I try not to give in. Usually the crying comes and goes every few minutes. I try to tune it out and remind myself it is for their own good.
Going during nap will send the child the message that if they cry long/hard enough that you will come and get them and they will not have to nap.
I want the children to learn the nap routine as soon as possible. It is about 1.5 -2 hours max so it isn't unreasonable that they should sleep that long
I just put this in another thread but something that works pretty well for naptime is to have the parents send a cuddle and blanket from home which I send home daily and have it brought back daily so it retains the smell of home. That goes with them into the playpen for naptime and once they close their eyes it's just like home.
Frederick Douglass
It is easier to build strong children than to repair broken men.
Thank you for your advice. I've had my dayhome for 6 months and have a new little 2 year old. He has anxiety over everything. The other children cannot sit close to him with out a melt down Nap time is a scresm fest. I left him for over an hour and he finally slept for 30 min. Tough nugget!
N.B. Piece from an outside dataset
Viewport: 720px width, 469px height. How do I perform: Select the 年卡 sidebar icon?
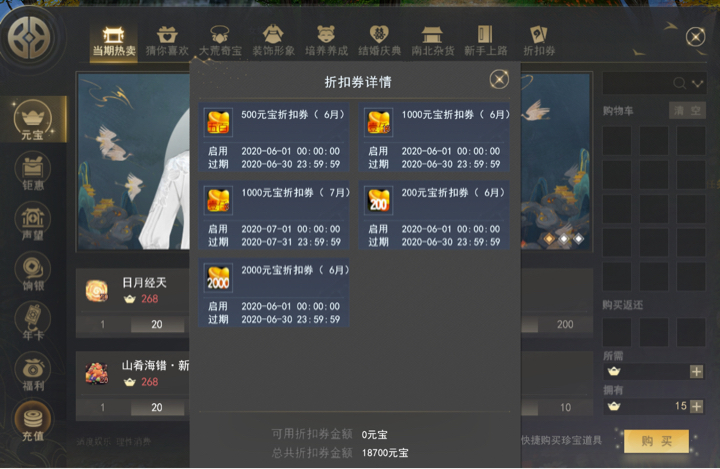click(x=33, y=322)

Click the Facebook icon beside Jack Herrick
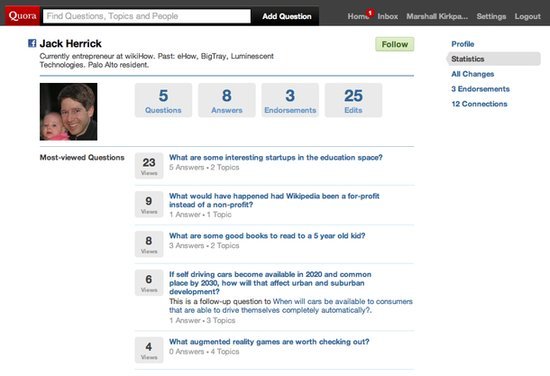pyautogui.click(x=32, y=43)
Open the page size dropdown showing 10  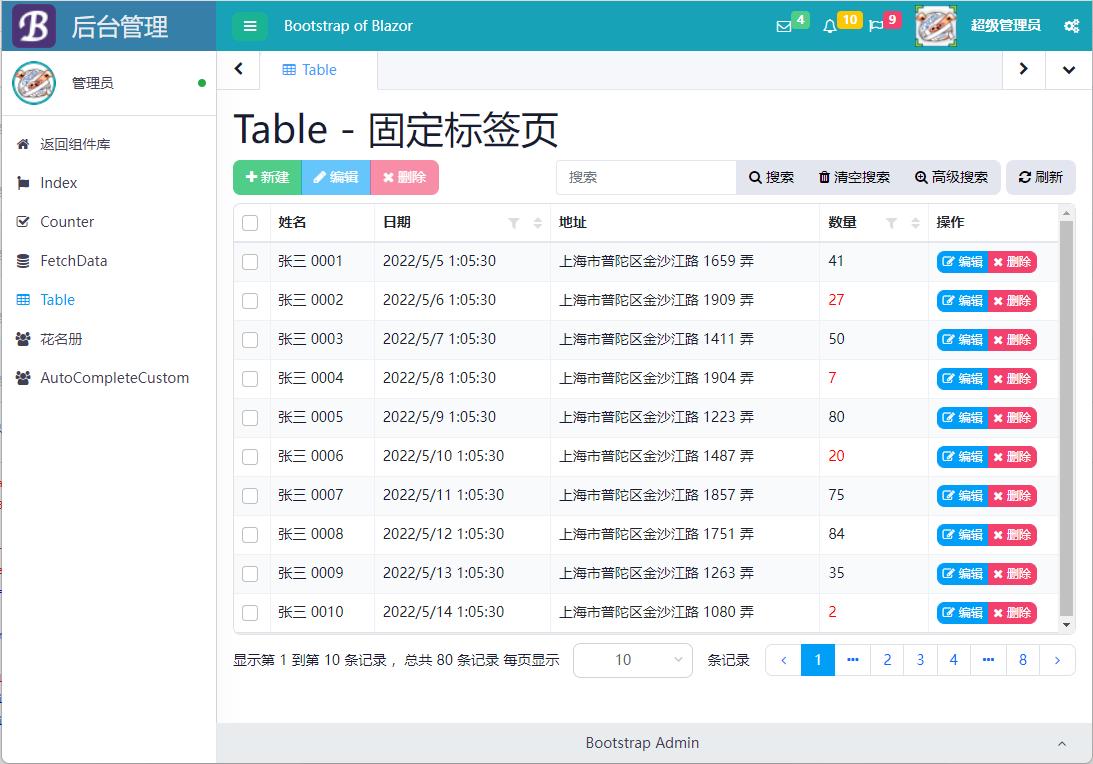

He has not been around others his age,( parents had a sitter stay home with him before he was enrolled with me). so I am teaching social skills big time and trying to help him overcome these anxieties.
For me it depends on the age of the child, if they are new to daycare and many other factors ...I am not good with CIO with infants so 10 minutes and if they have fallen asleep on own I have to go in and reassure them and try again - if need be I pay a bum for a minute eventually I always have good long ballets who can go on their own some just need help learning how in beginning!
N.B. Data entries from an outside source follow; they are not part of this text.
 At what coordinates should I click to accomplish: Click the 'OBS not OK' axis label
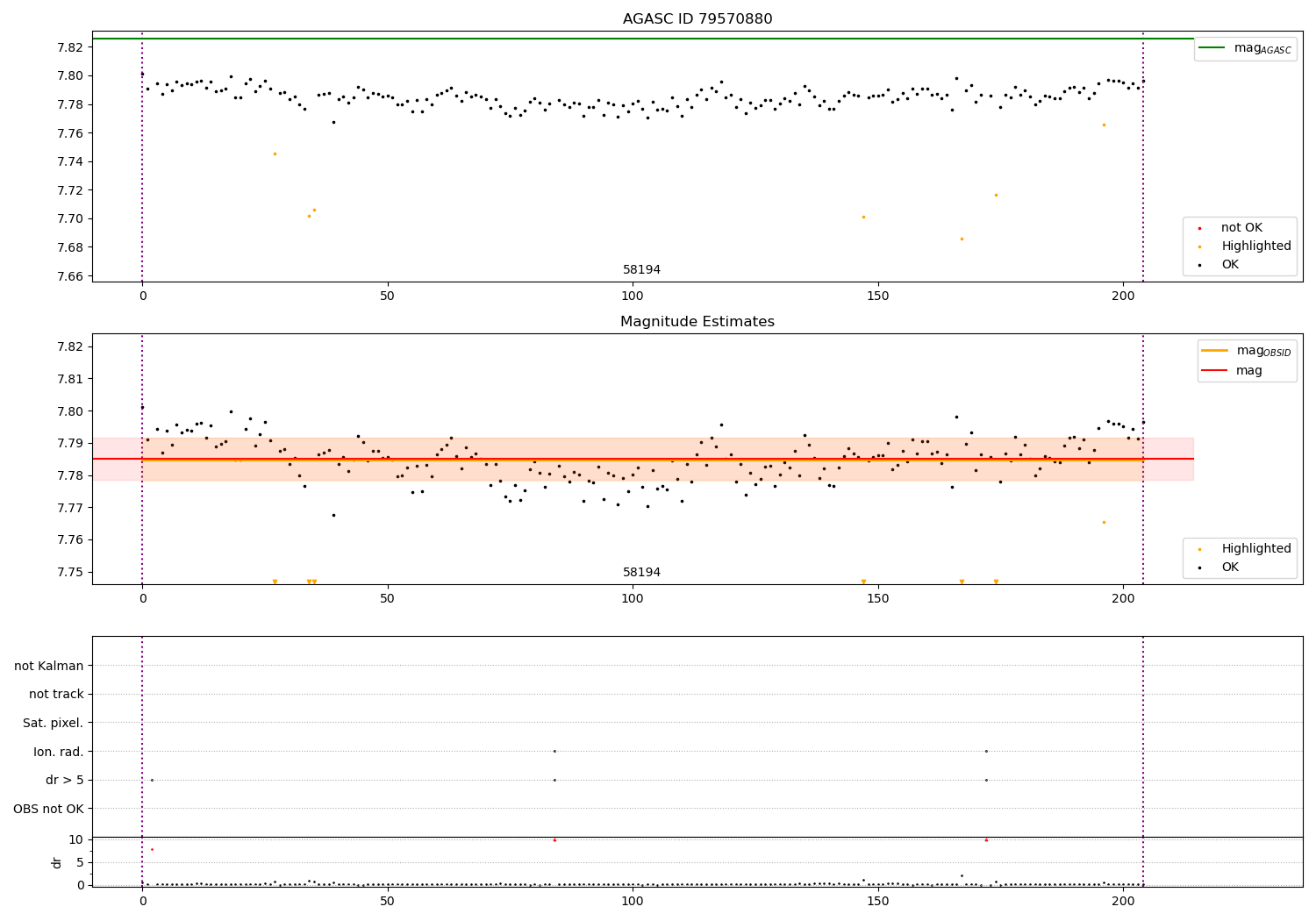click(49, 809)
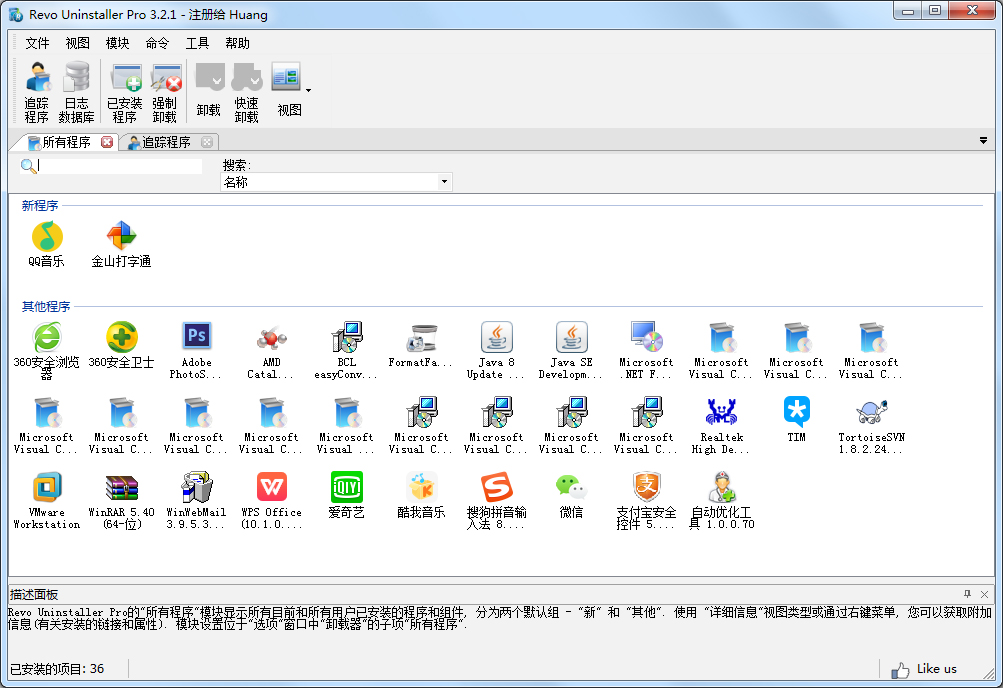This screenshot has height=688, width=1003.
Task: Click the 追踪程序 toolbar icon
Action: (x=37, y=90)
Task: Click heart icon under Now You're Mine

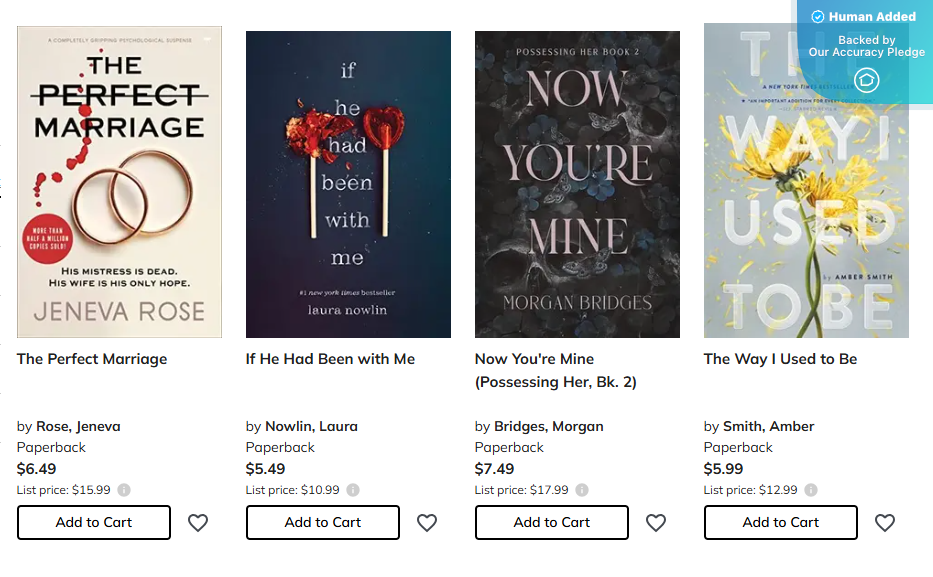Action: pyautogui.click(x=656, y=522)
Old children wit language who are choosing to cry cause they think it will get them their way for something - that I can let them CIO until they realize that words have more power here and sometimes you just gotta do stuff you do not want to and make the best of it!!!
Children construct their own intelligence. The adult must provide activities and context, but most of all must be able to listen. Children need proof that adults believe in them. Their three great desires are to be listened to, to understand, and to demonstrate that they are exactly what we expect."